## Task objective
Collect and copy out every line in the records below that contains the string "three".

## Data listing
»»

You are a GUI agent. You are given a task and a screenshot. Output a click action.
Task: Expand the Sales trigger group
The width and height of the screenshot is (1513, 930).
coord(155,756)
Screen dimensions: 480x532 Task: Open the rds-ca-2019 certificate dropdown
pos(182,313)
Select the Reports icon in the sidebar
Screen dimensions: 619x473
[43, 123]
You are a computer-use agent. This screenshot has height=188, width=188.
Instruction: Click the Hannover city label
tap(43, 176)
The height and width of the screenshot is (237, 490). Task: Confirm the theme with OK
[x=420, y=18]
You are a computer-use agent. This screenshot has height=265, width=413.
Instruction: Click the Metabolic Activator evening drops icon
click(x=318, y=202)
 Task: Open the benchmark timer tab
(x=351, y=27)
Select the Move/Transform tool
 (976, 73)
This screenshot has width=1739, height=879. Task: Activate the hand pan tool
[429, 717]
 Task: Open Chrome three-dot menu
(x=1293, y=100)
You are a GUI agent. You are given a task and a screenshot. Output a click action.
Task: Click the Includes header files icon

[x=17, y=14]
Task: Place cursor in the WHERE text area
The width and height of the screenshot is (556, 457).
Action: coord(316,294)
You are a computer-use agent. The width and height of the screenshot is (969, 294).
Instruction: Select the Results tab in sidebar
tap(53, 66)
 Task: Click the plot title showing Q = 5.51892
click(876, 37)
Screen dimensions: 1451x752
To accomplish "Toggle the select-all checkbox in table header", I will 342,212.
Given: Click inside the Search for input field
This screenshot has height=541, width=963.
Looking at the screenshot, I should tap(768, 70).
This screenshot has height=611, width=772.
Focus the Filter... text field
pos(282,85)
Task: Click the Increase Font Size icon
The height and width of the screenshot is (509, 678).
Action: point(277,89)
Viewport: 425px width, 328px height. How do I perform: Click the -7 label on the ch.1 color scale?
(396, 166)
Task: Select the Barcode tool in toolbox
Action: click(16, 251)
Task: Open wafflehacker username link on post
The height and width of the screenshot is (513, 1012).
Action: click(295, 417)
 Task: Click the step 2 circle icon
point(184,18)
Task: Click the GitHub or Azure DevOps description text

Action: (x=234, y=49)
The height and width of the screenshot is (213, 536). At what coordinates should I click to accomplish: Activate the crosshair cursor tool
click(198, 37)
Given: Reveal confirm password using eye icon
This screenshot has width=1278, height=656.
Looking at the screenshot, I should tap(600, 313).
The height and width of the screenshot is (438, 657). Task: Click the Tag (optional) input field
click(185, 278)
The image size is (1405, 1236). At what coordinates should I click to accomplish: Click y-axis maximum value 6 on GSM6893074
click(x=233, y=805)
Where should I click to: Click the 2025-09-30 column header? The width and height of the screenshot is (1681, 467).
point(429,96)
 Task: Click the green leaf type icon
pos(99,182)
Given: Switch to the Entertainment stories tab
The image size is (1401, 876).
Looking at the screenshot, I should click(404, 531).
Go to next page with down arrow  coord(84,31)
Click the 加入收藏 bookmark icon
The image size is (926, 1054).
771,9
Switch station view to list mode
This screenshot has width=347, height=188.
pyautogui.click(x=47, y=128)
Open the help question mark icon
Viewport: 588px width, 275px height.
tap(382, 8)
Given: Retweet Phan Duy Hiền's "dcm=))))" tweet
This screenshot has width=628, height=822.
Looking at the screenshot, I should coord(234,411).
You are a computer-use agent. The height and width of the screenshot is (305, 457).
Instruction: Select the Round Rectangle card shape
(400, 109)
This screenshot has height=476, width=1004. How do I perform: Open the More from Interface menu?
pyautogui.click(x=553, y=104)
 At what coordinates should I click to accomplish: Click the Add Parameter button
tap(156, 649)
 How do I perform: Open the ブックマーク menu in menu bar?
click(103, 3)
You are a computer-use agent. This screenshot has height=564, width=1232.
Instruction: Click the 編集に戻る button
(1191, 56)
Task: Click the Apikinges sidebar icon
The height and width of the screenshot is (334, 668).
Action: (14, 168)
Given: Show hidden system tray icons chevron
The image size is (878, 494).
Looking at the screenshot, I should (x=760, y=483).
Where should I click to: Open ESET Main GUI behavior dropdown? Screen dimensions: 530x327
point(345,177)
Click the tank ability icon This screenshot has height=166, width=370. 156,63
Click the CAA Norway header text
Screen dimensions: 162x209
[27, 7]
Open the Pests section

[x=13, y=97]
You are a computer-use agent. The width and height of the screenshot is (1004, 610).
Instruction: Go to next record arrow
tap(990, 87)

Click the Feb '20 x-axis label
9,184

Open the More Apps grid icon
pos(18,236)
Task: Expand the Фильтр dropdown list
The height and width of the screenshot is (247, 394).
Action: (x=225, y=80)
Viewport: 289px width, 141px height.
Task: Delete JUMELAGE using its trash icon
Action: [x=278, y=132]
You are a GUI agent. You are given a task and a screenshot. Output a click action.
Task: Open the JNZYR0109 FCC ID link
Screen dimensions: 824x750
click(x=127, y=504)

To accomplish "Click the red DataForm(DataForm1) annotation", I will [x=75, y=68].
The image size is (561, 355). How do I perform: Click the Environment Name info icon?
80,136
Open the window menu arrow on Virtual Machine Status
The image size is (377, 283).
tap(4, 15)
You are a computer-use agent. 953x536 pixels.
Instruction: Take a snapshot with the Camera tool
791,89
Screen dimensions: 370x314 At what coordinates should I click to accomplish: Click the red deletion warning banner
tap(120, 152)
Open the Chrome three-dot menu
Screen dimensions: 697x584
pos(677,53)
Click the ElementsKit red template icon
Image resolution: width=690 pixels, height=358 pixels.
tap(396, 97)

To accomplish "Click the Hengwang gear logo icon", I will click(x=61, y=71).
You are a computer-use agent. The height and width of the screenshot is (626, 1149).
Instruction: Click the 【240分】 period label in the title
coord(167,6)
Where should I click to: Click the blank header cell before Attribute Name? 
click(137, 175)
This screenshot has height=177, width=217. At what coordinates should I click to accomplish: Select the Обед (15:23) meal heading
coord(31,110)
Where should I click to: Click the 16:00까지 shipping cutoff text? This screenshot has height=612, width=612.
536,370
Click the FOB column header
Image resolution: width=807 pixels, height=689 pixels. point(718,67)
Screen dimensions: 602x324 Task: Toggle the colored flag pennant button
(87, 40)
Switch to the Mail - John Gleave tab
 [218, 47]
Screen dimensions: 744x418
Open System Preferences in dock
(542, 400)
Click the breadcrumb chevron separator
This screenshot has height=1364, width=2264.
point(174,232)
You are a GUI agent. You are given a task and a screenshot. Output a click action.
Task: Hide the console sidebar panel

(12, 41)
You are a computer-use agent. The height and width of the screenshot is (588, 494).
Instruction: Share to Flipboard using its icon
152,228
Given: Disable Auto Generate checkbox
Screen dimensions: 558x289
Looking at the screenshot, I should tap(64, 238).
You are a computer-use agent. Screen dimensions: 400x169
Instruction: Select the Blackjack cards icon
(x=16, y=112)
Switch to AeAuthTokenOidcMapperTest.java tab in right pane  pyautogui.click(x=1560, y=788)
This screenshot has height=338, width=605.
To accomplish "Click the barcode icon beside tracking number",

««

## Result for this task
 Task: Open Chrome three-dot menu
Open the Chrome three-dot menu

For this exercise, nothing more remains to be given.